Binary Tree problems can be very tricky to solve, because by nature, they almost always require recursion. This means an understanding of the Binary Tree Data Structure + Recursion, both of which are whole sub-topics on their own.

As a result, this is definitely one of the harder ‘Easy’ problems in Leetcode, but as we’ll see, it becomes easier to understand once we begin breaking it down.

The Problem (from Leetcode)

Question: Given the root of a binary tree, return the length of the diameter of the tree.

The diameter of a binary tree is the length of the longest path between any two nodes in a tree. This path may or may not pass through the root.

The length of a path between two nodes is represented by the number of edges between them.

Key Terms

Diameter: length of the longest path between any two nodes in a tree. This path may or may not pass through the root.
Edge: a path between two adjacent nodes
Node: a data structure which stores a value, a left pointer, and a right pointer
Height: the length of a path from a node to a leaf node
Leaf Node: a final node at the end of a tree with no child nodes

The Solution

The key to the solution lies in understanding that we require a function that is able to do three things:

traverse through the tree recursively
compare and set the maximum diameter as it traverses the tree
return the height of a node

class Solution:
    def diameterOfBinaryTree(self, root: Optional[TreeNode]) -> int:
        # initialise and store the longest diameter in a variable
        self.diameter = 0

A global variable diameter is initialised, which will be used in the recursive function we will create just below.

# traverse through the tree depth first
def calculateNodeHeight(root: Optional[TreeNode]) -> int:
    # BASE CASE: when hitting a None node, return height of zero.
    if not root:
        return 0 
            
    # return height of left child nodes and right child nodes
    left_height = calculateNodeHeight(root.left)
    right_height = calculateNodeHeight(root.right)
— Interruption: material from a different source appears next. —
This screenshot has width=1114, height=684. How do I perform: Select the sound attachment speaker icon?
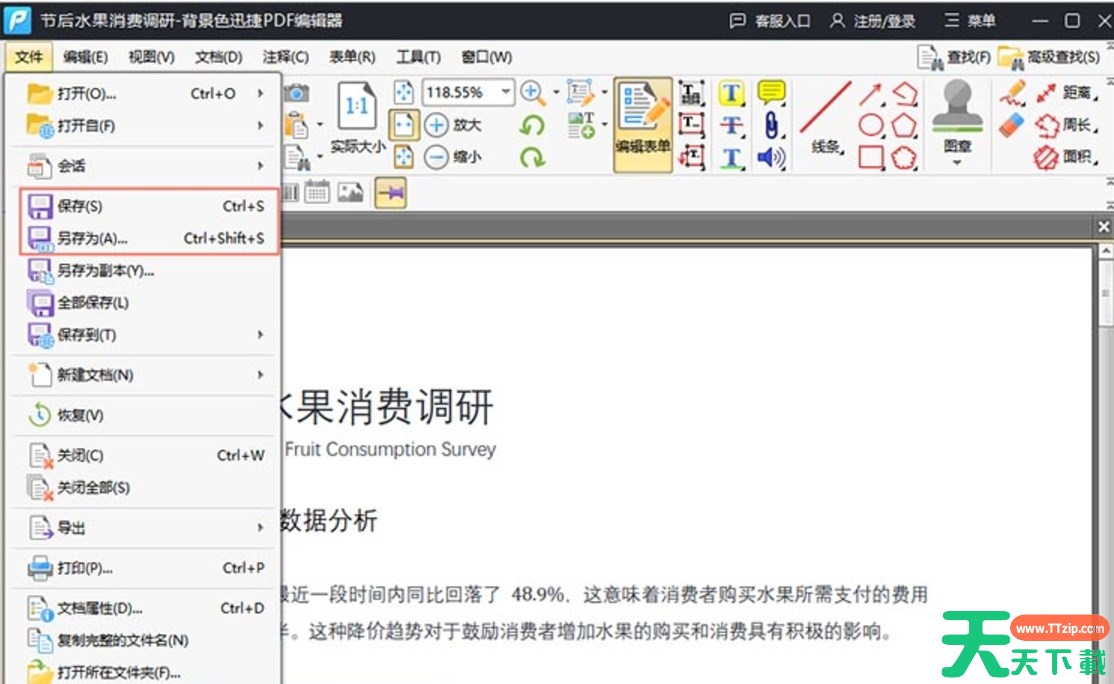pyautogui.click(x=770, y=155)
    # compare the current largest diameter against the sum of left_height + right_height
    self.diameter = max(self.diameter, left_height + right_height)

    # if node is not None, return height of current node, which is the larger of either the left or right child node, + 1
    return max(left_height, right_height) + 1

Let’s take it step-by-step with the recursive function calculateNodeHeight

The Base Case, which is necessary to end a recursive function, returns 0 when a node is None . A node that doesn’t exist has a height of 0.
If the node exists, we want to find out the height of the left child, and so we recursively call calculateNodeHeight to get the height.
Similarly, we also want to find out the height of the right child, and we recursively call calculateNodeHeight to get the height.
We want to see if the path (height of left child + height of right child) that passes through the CURRENT node, is larger than the current value stored in diameter . If so, the larger value is stored by using max(self.diameter, left_height + right_height)
Finally, if the node exists, we return the larger height of either left or right child. As we have moved up a node along a path, 1 must be added to the height.

We can see how this plays out as the recursive function progresses through the tree:

# initial call
diameter = 0
left_height = calculateNodeHeight(2)
right_height = calculateNodeHeight(3)
diameter = max(diameter, calculateNodeHeight(2) + calculateNodeHeight(3))

left_height = calculateNodeHeight(2)
right_height = (max(0, 0) + 1) # height of left and right for node(3) is 0 
diameter = max(0, calculateNodeHeight(2) + (max(0, 0) + 1))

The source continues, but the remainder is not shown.